Birmingham Canal Navigations - more miles of waterway than Venice

Living History

Birmingham Canal Navigations - more miles of waterway than Venice

The city of Birmingham has 35 miles of canals, which is a longer network than that of Venice. A legacy of the area's unique industrial history, they're now enjoyed by walkers, cyclists, and narrowboat leisure users.

The full Birmingham Canal Navigations network (BCN) was a system of canals connecting Birmingham, Wolverhampton, and the eastern part of the Black Country, linked to the rest of the English canal system at several junctions. At its working peak, the BCN contained about 160 miles of canals, today just over 100 miles are navigable.

Most of the British canals were built in the 1700s and 1800s. At its height the BCN had more than 170 miles of them, carrying supplies by the traditional narrowboats to and from factories and into trading areas. One of the first to be built was the Duke of Bridgewater's Canal, which was finished in 1761, and which carried the Duke's coal from inside the mines of Worsley, to Manchester, 15 miles away.

Much of the engineering work for the Birmingham network was planned and supervised by James Brindley, one of the most notable engineers of the 18th century. He worked on six canal projects in the Midlands, and is commemorated in the new development area around the canals known as Brindley Place..

After the Bridgewater Canal, next to be built was the Birmingham and Fazeley Canal, from Birmingham to Tamworth, in 1784. The Birmingham Canal Company subsequently merged with the Birmingham and Fazeley Canal Company, and became known as the Birmingham Canal Navigations from 1794, as the network was expanded.

For 170 years the canal system was bustling with working activity. At their height, it was so busy that gas lighting was installed beside the locks to permit round-the-clock operation. Boats were built without cabins for maximum carrying capacity, and a near-tidal effect was produced as swarms of narrowboats converged on the Black Country collieries at the same time every day.

Although profitable, the canals were costly to build and maintain.
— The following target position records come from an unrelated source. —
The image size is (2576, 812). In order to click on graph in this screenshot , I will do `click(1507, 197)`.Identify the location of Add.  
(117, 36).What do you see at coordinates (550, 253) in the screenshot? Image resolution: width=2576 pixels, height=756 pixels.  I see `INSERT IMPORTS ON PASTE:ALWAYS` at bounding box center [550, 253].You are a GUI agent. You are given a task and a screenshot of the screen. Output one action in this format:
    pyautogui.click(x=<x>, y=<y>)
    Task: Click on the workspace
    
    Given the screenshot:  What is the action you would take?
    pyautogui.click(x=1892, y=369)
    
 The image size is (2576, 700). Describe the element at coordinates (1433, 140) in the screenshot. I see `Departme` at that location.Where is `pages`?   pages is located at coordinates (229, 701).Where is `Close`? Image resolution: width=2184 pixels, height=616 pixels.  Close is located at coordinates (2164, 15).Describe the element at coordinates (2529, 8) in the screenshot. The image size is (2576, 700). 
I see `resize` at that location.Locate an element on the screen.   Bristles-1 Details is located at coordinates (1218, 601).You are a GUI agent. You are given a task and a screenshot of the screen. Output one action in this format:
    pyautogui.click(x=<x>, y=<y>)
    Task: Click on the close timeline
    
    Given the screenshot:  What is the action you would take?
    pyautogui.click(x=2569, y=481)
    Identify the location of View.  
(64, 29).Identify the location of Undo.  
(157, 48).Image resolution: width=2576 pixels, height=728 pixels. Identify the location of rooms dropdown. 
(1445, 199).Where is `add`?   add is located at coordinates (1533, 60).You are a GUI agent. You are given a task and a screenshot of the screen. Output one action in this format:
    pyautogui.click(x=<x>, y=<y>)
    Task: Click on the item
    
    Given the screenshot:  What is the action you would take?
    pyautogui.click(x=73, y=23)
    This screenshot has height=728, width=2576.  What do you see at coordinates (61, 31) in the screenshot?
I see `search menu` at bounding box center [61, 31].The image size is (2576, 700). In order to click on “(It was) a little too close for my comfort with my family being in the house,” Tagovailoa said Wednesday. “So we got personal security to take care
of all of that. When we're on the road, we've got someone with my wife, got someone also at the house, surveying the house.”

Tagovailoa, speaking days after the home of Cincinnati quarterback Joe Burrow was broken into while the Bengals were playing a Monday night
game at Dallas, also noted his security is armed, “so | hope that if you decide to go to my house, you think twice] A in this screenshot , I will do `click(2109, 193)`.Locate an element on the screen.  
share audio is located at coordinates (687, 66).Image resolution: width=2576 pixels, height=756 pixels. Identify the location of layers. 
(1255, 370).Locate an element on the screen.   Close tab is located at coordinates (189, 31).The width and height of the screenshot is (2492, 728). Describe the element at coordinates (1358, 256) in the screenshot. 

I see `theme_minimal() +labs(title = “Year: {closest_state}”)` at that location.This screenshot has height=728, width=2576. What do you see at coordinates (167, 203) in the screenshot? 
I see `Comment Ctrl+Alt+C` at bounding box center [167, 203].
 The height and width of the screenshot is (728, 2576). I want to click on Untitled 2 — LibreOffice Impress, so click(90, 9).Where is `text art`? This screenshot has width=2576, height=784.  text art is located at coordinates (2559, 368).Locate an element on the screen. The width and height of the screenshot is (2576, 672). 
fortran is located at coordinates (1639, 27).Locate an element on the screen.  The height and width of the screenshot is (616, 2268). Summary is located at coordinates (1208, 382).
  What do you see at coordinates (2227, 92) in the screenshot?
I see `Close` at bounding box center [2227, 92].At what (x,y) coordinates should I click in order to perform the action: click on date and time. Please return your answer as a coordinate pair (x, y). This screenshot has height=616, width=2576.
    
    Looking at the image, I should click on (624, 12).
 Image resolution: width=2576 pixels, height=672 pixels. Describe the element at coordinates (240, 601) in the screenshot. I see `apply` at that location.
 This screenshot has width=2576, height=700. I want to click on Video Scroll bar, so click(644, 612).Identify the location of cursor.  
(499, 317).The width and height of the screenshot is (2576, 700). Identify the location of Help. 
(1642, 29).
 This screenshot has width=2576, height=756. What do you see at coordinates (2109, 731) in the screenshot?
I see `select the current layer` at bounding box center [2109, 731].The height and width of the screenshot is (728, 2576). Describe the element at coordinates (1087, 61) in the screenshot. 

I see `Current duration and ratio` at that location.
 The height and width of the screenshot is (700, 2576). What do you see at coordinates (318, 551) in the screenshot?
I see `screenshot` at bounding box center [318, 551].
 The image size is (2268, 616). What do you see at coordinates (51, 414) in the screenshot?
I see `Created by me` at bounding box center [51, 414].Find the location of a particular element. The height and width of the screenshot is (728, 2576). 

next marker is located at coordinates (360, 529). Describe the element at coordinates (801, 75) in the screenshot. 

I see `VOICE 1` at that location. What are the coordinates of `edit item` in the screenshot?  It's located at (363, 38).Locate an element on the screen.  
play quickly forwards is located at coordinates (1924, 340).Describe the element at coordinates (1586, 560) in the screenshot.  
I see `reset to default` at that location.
In the 1820s engineer Thomas Telford was employed to inspect Birmingham's canals, which had severe maintenance problems. He suggested an overhaul of the canal system, which included the straightening of many canals.

As canalside industries declined, and railways and roads took over the long distance transportation of goods, use of the canals decreased. By 1980 all commercial traffic had stopped, and over the years much of the canal network fell into disrepair. Its leisure and urban renewal potential was then recognised, and many have since been restored and their surroundings improved. In the centre of Birmingham, the BCN network had its focus in Gas Street Basin, where regeneration now means old meets new, and the canalside around this attractive heritage location are lined with bars, pubs and modern buildings with some of the traditional narrow boats moored here, setting the scene for industrial heritage meeting modern metropolitan living.